## Problem statement
Below are records; print only the lines from the line containing "Select the Ødegaardians team name" to the end, both included, reproduced exactly and without the pictures.
[Opening Supplied data section]
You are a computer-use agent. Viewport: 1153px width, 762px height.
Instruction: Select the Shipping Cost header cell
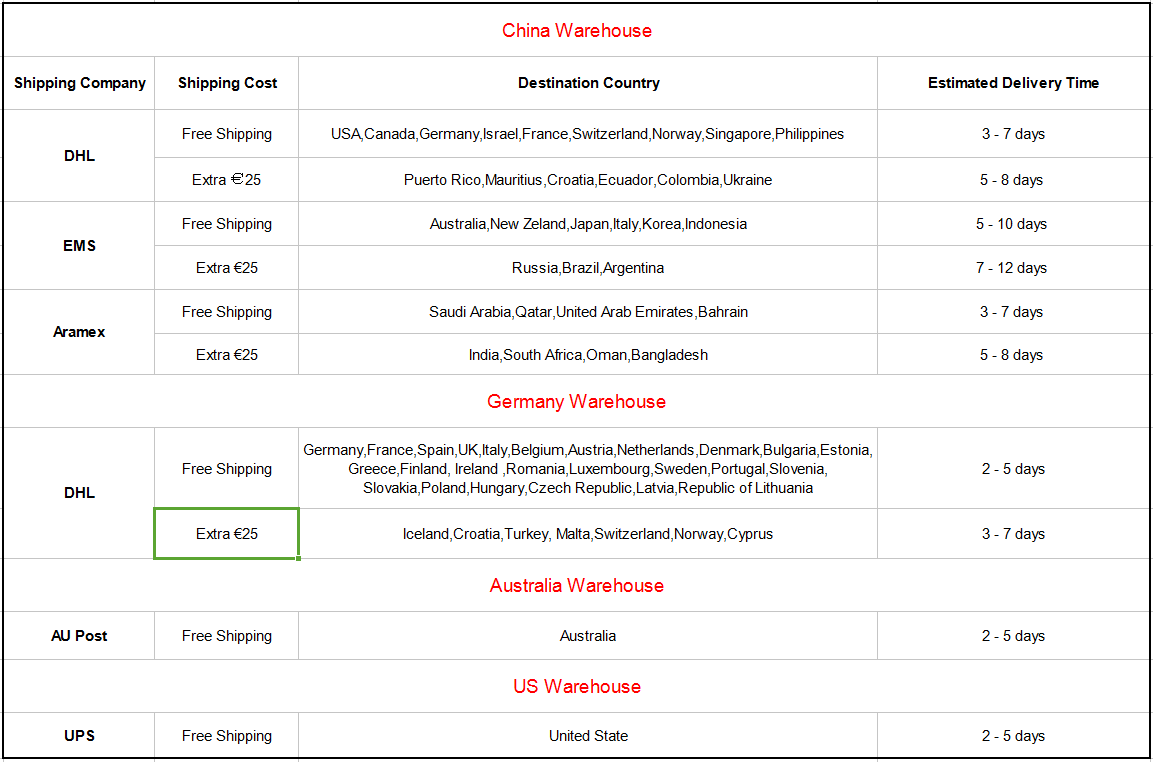click(x=227, y=83)
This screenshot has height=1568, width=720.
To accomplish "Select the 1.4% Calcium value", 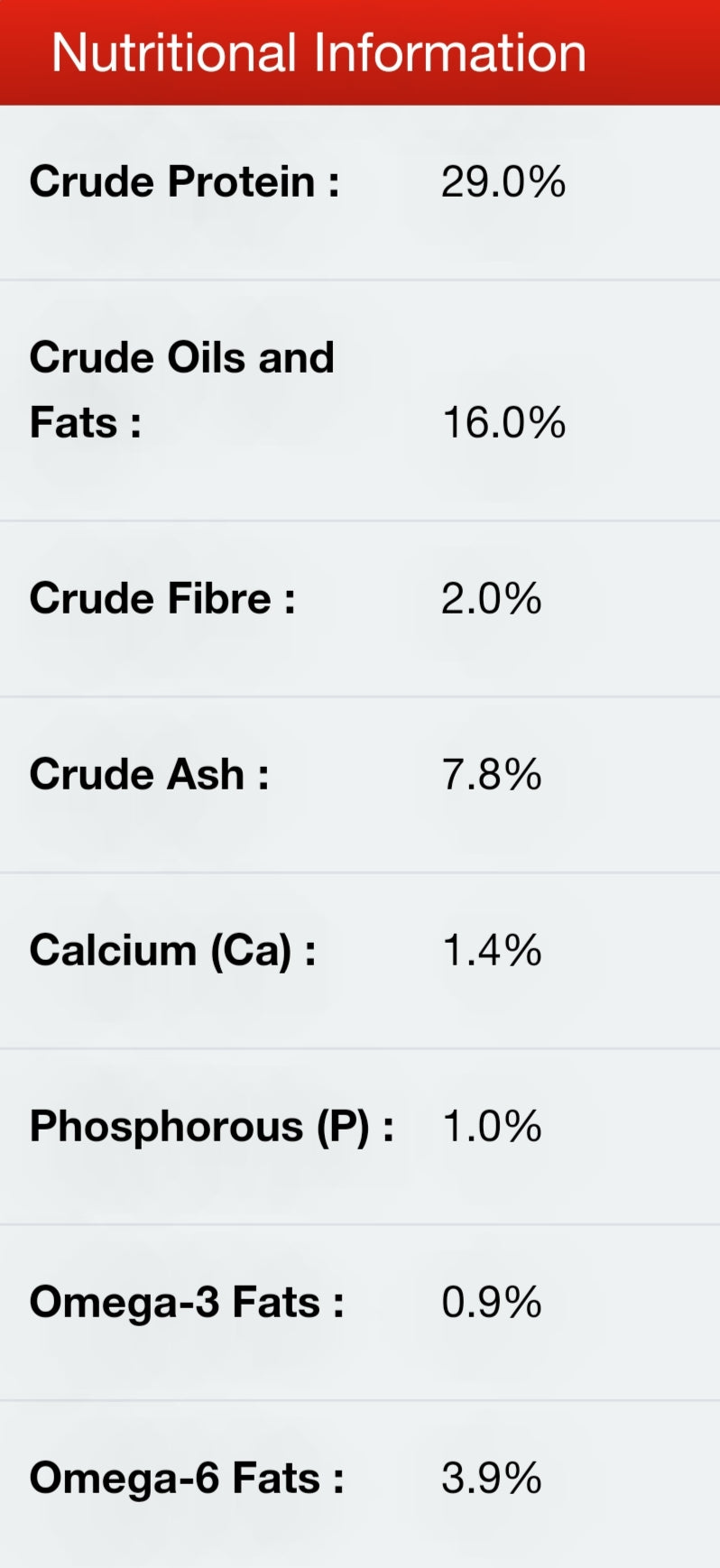I will point(491,950).
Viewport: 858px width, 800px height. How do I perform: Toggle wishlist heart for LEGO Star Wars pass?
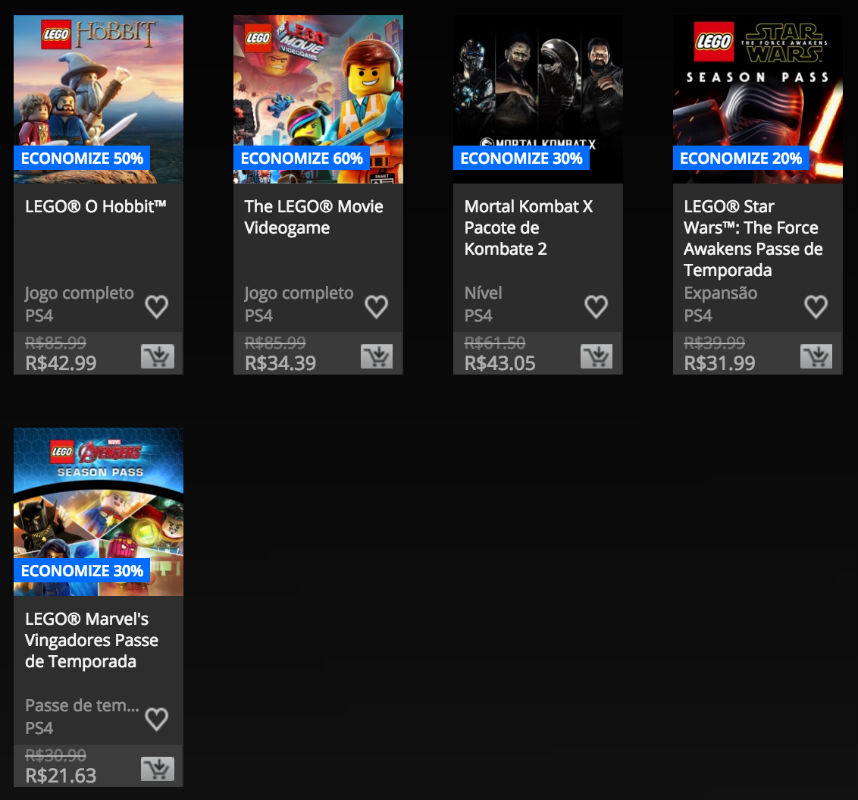(816, 306)
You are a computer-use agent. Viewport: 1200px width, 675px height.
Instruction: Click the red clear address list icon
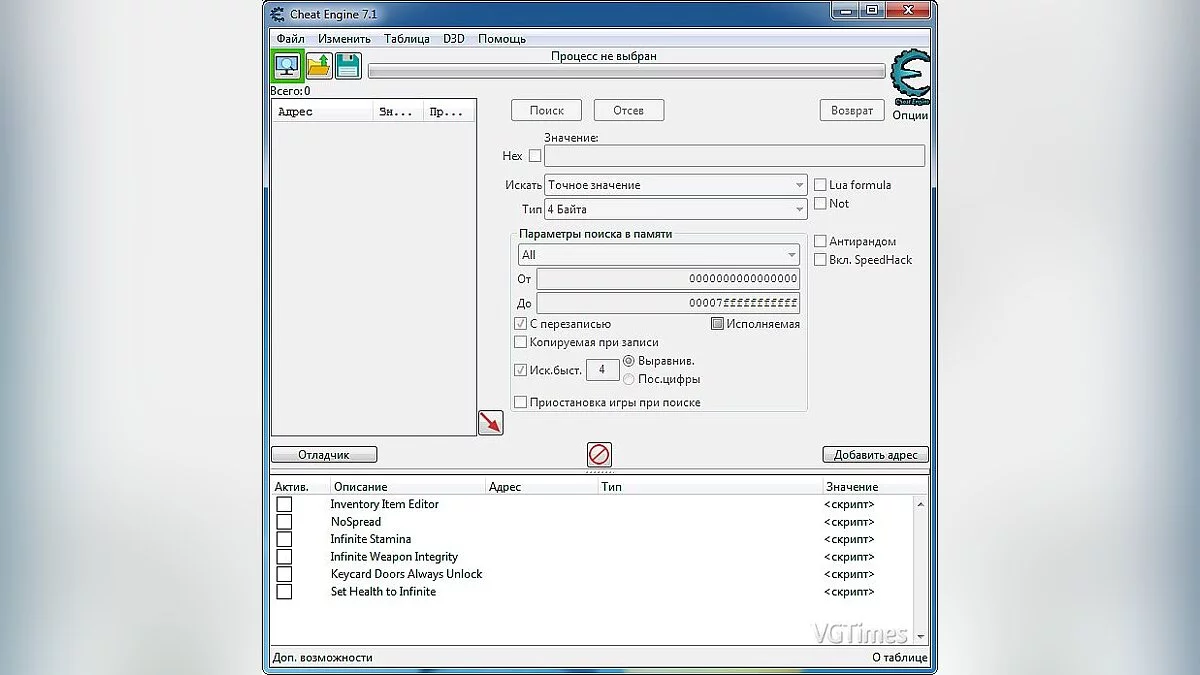click(x=599, y=455)
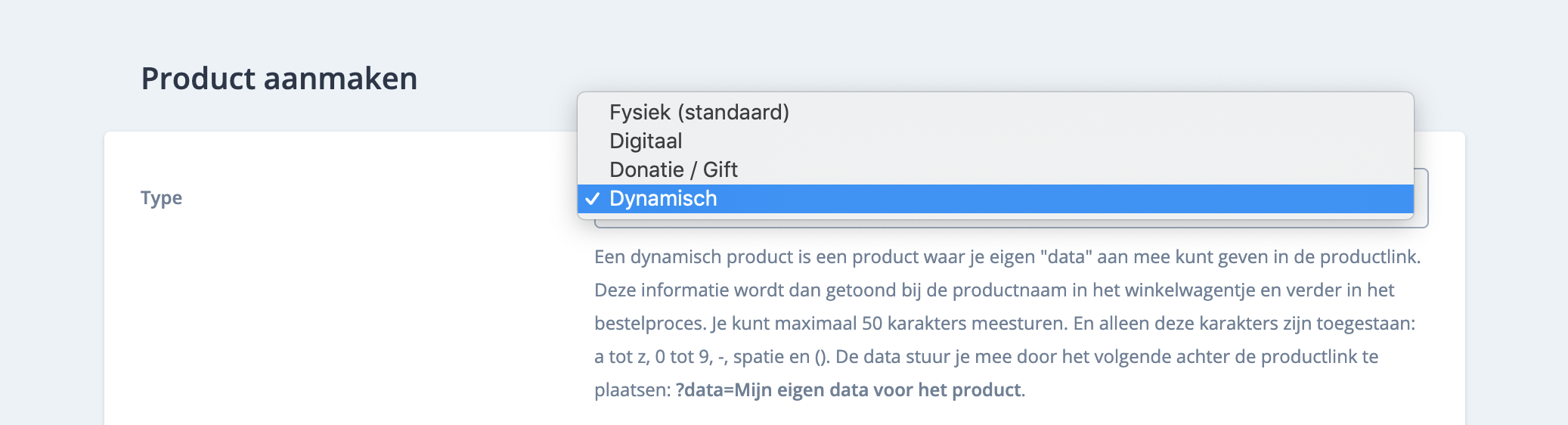1568x425 pixels.
Task: Select the "Fysiek (standaard)" option
Action: (x=699, y=113)
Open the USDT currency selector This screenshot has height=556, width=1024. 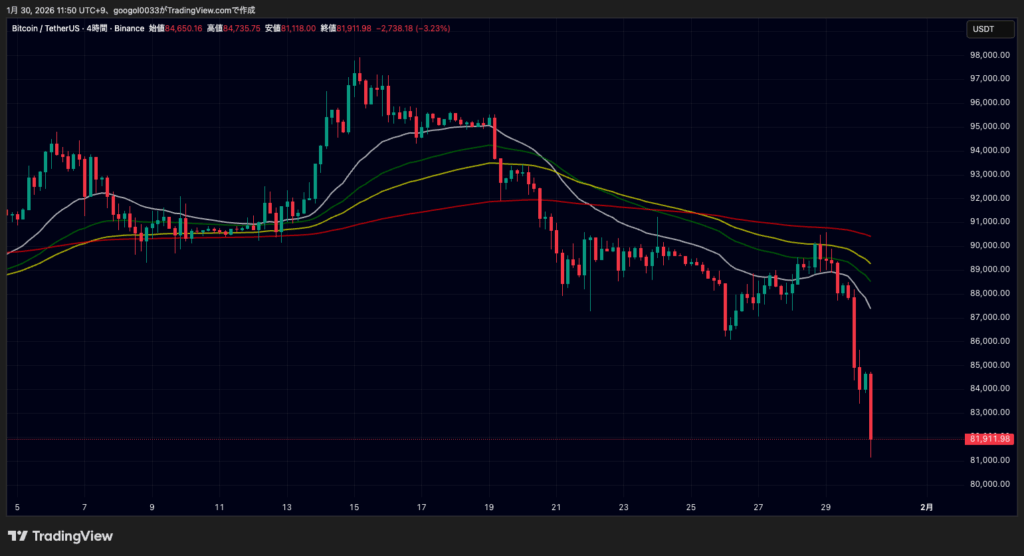click(x=983, y=29)
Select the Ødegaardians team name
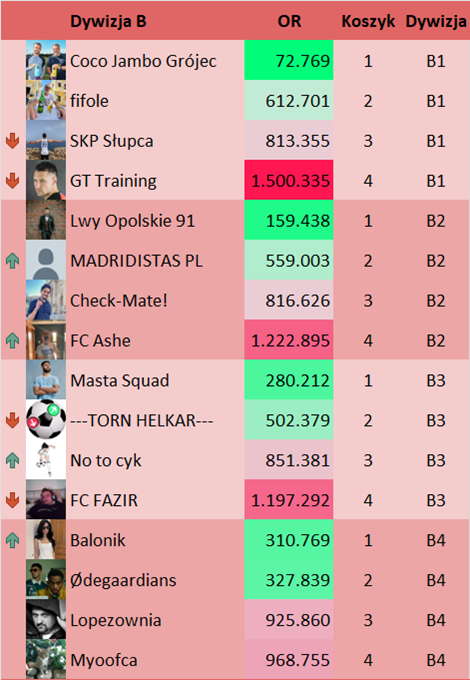 pos(123,580)
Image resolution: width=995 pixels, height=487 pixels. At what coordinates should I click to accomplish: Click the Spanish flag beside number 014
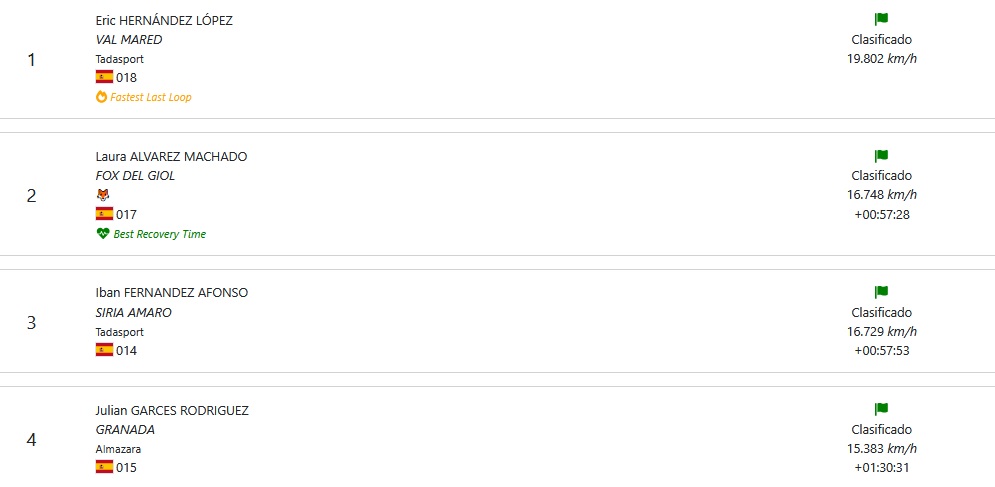[x=104, y=350]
[Closing Supplied data section]
## Task solution
Select the Ødegaardians team name
 pos(123,580)
Image resolution: width=995 pixels, height=487 pixels. At what coordinates should I click to accomplish: Click the Spanish flag beside number 014
[x=104, y=350]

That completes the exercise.